Tasks to complete -
A – Name every person mentioned in the λ-calculus section.
B – Carry on the λ-calculus section, starting right after its final sentence.

___ Page extract ___

# 5 Recursion

## 5.8 The λ-Calculus

Oh, yeah. We just went there: the λ-calculus.

Take heart, though... this is going to be fun. And after this bit, we'll finally get to the practical coding bits :-)

Keep in mind that the Peano axioms made use of recursion, that Giuseppe Peano played a key role in Bertrand Russell's development of the Principia, that Alonzo Church sought to make improvements on the Principia, and the lambda calculus eventually arose from these efforts.

Church realized when creating the λ-calculus that with only a lambda at his disposal, he could define numbers and perform arithmetic upon them. This is known as "Church encoding". Using what we have defined above, we should be able to peer into this forest of lambdas and perhaps perceive some trees.

___ Provided data ___

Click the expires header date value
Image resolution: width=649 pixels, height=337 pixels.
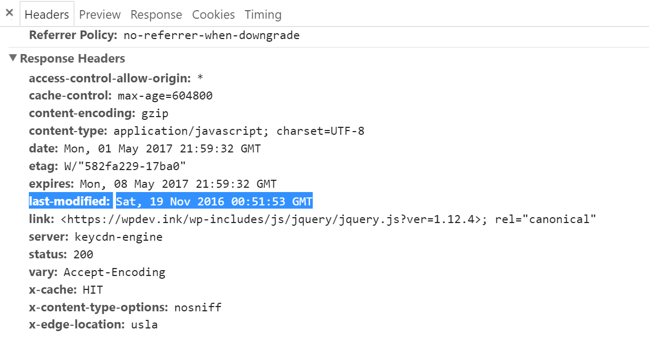177,184
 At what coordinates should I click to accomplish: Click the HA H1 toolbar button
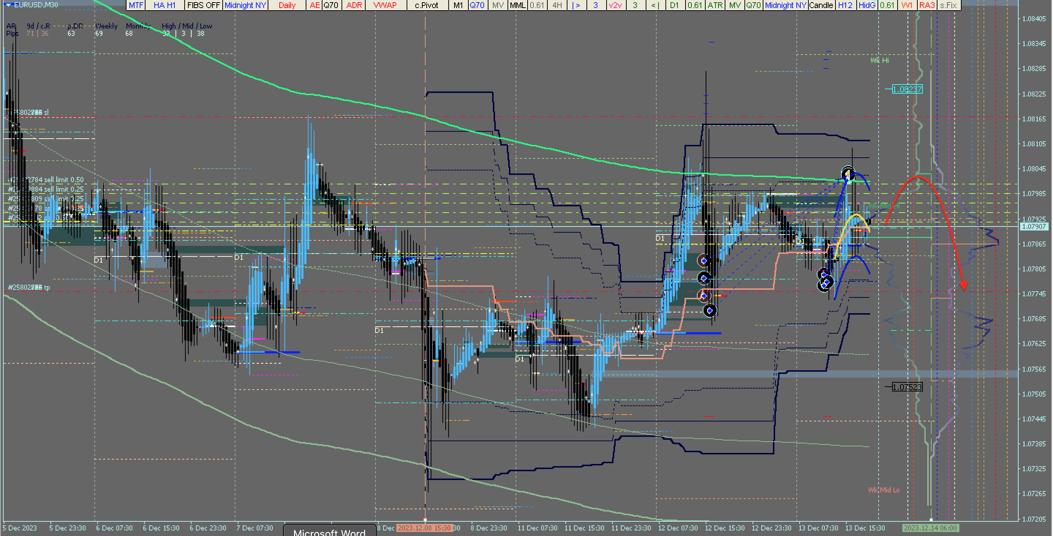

___

Task answers -
A – Giuseppe Peano, Bertrand Russell, Alonzo Church

B –
Church, with his now-famous students Stephen Kleene and J. Barkley Rosser, established the λ-calculus as equivalent to a Turing machine for determining the computability of a given function. In particular, the Church-Turing Thesis states that the class of functions which are partial recursive functions has the same members as the class of functions which are computable functions.

Previously, we examined natural numbers and operations such as addition in the context of positive integers. However, in the sections below, we will be leaving behind the comfort of the familiar. The λ-calculus does not concern itself with natural numbers per se; rather the ability to do something a given number of times.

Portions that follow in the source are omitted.